==== The data
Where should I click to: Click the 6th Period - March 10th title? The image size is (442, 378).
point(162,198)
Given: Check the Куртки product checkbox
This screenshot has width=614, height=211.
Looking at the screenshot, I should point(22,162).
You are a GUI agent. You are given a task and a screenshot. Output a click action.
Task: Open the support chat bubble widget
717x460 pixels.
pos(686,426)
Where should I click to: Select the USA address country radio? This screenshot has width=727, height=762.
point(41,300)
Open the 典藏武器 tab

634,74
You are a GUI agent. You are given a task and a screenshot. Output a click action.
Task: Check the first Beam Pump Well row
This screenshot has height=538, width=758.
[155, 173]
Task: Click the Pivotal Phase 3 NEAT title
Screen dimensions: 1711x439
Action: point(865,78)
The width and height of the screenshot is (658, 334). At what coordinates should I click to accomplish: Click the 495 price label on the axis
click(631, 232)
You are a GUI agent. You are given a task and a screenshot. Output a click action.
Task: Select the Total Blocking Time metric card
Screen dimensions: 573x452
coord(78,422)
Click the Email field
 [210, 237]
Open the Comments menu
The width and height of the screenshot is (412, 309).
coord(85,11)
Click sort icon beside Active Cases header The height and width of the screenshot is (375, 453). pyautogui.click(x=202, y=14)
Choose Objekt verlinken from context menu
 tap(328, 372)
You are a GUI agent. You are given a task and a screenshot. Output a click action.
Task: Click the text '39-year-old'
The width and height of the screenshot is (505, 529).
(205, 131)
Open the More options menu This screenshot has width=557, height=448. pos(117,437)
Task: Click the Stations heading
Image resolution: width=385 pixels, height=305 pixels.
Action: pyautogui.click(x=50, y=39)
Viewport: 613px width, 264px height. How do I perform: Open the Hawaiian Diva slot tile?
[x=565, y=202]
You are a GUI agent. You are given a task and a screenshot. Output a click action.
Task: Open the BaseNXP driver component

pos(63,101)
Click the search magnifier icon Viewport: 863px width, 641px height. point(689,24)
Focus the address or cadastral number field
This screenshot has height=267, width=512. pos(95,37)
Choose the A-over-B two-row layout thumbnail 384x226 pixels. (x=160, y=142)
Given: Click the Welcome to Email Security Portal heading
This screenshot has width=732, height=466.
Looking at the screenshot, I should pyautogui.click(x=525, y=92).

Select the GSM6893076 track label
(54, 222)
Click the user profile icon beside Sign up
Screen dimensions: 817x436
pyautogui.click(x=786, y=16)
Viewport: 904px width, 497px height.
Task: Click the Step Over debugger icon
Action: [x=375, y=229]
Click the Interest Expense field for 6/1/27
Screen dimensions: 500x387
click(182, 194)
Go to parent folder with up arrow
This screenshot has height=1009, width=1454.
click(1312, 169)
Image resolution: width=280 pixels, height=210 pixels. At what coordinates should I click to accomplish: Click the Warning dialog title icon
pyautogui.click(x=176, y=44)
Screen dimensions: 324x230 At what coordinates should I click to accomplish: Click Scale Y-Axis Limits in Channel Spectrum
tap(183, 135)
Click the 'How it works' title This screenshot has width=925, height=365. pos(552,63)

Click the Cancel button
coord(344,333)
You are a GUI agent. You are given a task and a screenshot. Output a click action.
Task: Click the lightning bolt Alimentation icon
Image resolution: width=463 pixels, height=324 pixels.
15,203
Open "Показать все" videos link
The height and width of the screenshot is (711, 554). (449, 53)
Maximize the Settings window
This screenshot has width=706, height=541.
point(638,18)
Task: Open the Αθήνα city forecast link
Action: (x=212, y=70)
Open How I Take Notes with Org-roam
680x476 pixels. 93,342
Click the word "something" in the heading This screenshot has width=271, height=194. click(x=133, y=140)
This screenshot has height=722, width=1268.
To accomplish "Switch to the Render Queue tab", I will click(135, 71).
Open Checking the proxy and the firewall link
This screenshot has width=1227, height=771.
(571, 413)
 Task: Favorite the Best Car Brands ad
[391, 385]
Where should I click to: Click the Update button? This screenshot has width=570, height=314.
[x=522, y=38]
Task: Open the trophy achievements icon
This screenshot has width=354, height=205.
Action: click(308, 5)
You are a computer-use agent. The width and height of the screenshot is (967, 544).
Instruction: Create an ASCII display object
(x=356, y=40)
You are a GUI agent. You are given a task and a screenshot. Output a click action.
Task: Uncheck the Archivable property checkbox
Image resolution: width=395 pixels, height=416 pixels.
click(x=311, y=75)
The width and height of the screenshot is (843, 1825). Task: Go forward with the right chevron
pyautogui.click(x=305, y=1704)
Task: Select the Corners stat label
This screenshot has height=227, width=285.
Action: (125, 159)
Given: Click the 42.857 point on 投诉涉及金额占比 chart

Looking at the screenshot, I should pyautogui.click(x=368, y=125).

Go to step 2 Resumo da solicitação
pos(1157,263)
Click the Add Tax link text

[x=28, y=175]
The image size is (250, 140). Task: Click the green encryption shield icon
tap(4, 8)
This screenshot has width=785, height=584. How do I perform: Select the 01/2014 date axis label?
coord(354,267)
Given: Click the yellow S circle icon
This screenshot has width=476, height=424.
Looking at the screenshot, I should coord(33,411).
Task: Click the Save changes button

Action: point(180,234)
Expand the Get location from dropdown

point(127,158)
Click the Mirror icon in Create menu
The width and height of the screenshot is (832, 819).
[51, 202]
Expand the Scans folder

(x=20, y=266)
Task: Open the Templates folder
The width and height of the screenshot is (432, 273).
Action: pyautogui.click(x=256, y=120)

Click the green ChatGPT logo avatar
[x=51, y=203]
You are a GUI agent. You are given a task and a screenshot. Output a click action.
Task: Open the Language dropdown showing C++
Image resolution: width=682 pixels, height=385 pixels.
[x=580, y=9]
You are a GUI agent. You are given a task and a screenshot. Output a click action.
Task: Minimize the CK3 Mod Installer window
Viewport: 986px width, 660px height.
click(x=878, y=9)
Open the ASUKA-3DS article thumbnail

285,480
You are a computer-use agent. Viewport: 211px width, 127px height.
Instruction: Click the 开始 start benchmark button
========
• _What the task requires_:
Set the records down again in full, exactly as they read.

• _Exercise response_:
Where should I click to: Click the 6th Period - March 10th title? The image size is (442, 378).
point(162,198)
Given: Check the Куртки product checkbox
This screenshot has width=614, height=211.
Looking at the screenshot, I should point(22,162).
You are a GUI agent. You are given a task and a screenshot. Output a click action.
Task: Open the support chat bubble widget
717x460 pixels.
pos(686,426)
Where should I click to: Select the USA address country radio? This screenshot has width=727, height=762.
point(41,300)
Open the 典藏武器 tab

634,74
You are a GUI agent. You are given a task and a screenshot. Output a click action.
Task: Check the first Beam Pump Well row
This screenshot has height=538, width=758.
[155, 173]
Task: Click the Pivotal Phase 3 NEAT title
Screen dimensions: 1711x439
Action: point(865,78)
The width and height of the screenshot is (658, 334). At what coordinates should I click to accomplish: Click the 495 price label on the axis
click(631, 232)
You are a GUI agent. You are given a task and a screenshot. Output a click action.
Task: Select the Total Blocking Time metric card
Screen dimensions: 573x452
coord(78,422)
Click the Email field
 [210, 237]
Open the Comments menu
The width and height of the screenshot is (412, 309).
coord(85,11)
Click sort icon beside Active Cases header The height and width of the screenshot is (375, 453). pyautogui.click(x=202, y=14)
Choose Objekt verlinken from context menu
 tap(328, 372)
You are a GUI agent. You are given a task and a screenshot. Output a click action.
Task: Click the text '39-year-old'
The width and height of the screenshot is (505, 529).
(205, 131)
Open the More options menu This screenshot has width=557, height=448. pos(117,437)
Task: Click the Stations heading
Image resolution: width=385 pixels, height=305 pixels.
Action: pyautogui.click(x=50, y=39)
Viewport: 613px width, 264px height. How do I perform: Open the Hawaiian Diva slot tile?
[x=565, y=202]
You are a GUI agent. You are given a task and a screenshot. Output a click action.
Task: Open the BaseNXP driver component

pos(63,101)
Click the search magnifier icon Viewport: 863px width, 641px height. point(689,24)
Focus the address or cadastral number field
This screenshot has height=267, width=512. pos(95,37)
Choose the A-over-B two-row layout thumbnail 384x226 pixels. (x=160, y=142)
Given: Click the Welcome to Email Security Portal heading
This screenshot has width=732, height=466.
Looking at the screenshot, I should pyautogui.click(x=525, y=92).

Select the GSM6893076 track label
(54, 222)
Click the user profile icon beside Sign up
Screen dimensions: 817x436
pyautogui.click(x=786, y=16)
Viewport: 904px width, 497px height.
Task: Click the Step Over debugger icon
Action: [x=375, y=229]
Click the Interest Expense field for 6/1/27
Screen dimensions: 500x387
click(182, 194)
Go to parent folder with up arrow
This screenshot has height=1009, width=1454.
click(1312, 169)
Image resolution: width=280 pixels, height=210 pixels. At what coordinates should I click to accomplish: Click the Warning dialog title icon
pyautogui.click(x=176, y=44)
Screen dimensions: 324x230 At what coordinates should I click to accomplish: Click Scale Y-Axis Limits in Channel Spectrum
tap(183, 135)
Click the 'How it works' title This screenshot has width=925, height=365. pos(552,63)

Click the Cancel button
coord(344,333)
You are a GUI agent. You are given a task and a screenshot. Output a click action.
Task: Click the lightning bolt Alimentation icon
Image resolution: width=463 pixels, height=324 pixels.
15,203
Open "Показать все" videos link
The height and width of the screenshot is (711, 554). (449, 53)
Maximize the Settings window
This screenshot has width=706, height=541.
point(638,18)
Task: Open the Αθήνα city forecast link
Action: (x=212, y=70)
Open How I Take Notes with Org-roam
680x476 pixels. 93,342
Click the word "something" in the heading This screenshot has width=271, height=194. click(x=133, y=140)
This screenshot has height=722, width=1268.
To accomplish "Switch to the Render Queue tab", I will click(135, 71).
Open Checking the proxy and the firewall link
This screenshot has width=1227, height=771.
(571, 413)
 Task: Favorite the Best Car Brands ad
[391, 385]
Where should I click to: Click the Update button? This screenshot has width=570, height=314.
[x=522, y=38]
Task: Open the trophy achievements icon
This screenshot has width=354, height=205.
Action: click(308, 5)
You are a computer-use agent. The width and height of the screenshot is (967, 544).
Instruction: Create an ASCII display object
(x=356, y=40)
You are a GUI agent. You are given a task and a screenshot. Output a click action.
Task: Uncheck the Archivable property checkbox
Image resolution: width=395 pixels, height=416 pixels.
click(x=311, y=75)
The width and height of the screenshot is (843, 1825). Task: Go forward with the right chevron
pyautogui.click(x=305, y=1704)
Task: Select the Corners stat label
This screenshot has height=227, width=285.
Action: (125, 159)
Given: Click the 42.857 point on 投诉涉及金额占比 chart

Looking at the screenshot, I should pyautogui.click(x=368, y=125).

Go to step 2 Resumo da solicitação
pos(1157,263)
Click the Add Tax link text

[x=28, y=175]
The image size is (250, 140). Task: Click the green encryption shield icon
tap(4, 8)
This screenshot has width=785, height=584. How do I perform: Select the 01/2014 date axis label?
coord(354,267)
Given: Click the yellow S circle icon
This screenshot has width=476, height=424.
Looking at the screenshot, I should coord(33,411).
Task: Click the Save changes button

Action: point(180,234)
Expand the Get location from dropdown

point(127,158)
Click the Mirror icon in Create menu
The width and height of the screenshot is (832, 819).
[51, 202]
Expand the Scans folder

(x=20, y=266)
Task: Open the Templates folder
The width and height of the screenshot is (432, 273).
Action: pyautogui.click(x=256, y=120)

Click the green ChatGPT logo avatar
[x=51, y=203]
You are a GUI agent. You are given a task and a screenshot. Output a click action.
Task: Open the Language dropdown showing C++
Image resolution: width=682 pixels, height=385 pixels.
[x=580, y=9]
You are a GUI agent. You are given a task and a screenshot. Output a click action.
Task: Minimize the CK3 Mod Installer window
Viewport: 986px width, 660px height.
click(x=878, y=9)
Open the ASUKA-3DS article thumbnail

285,480
You are a computer-use agent. Viewport: 211px width, 127px height.
Instruction: Click the 开始 start benchmark button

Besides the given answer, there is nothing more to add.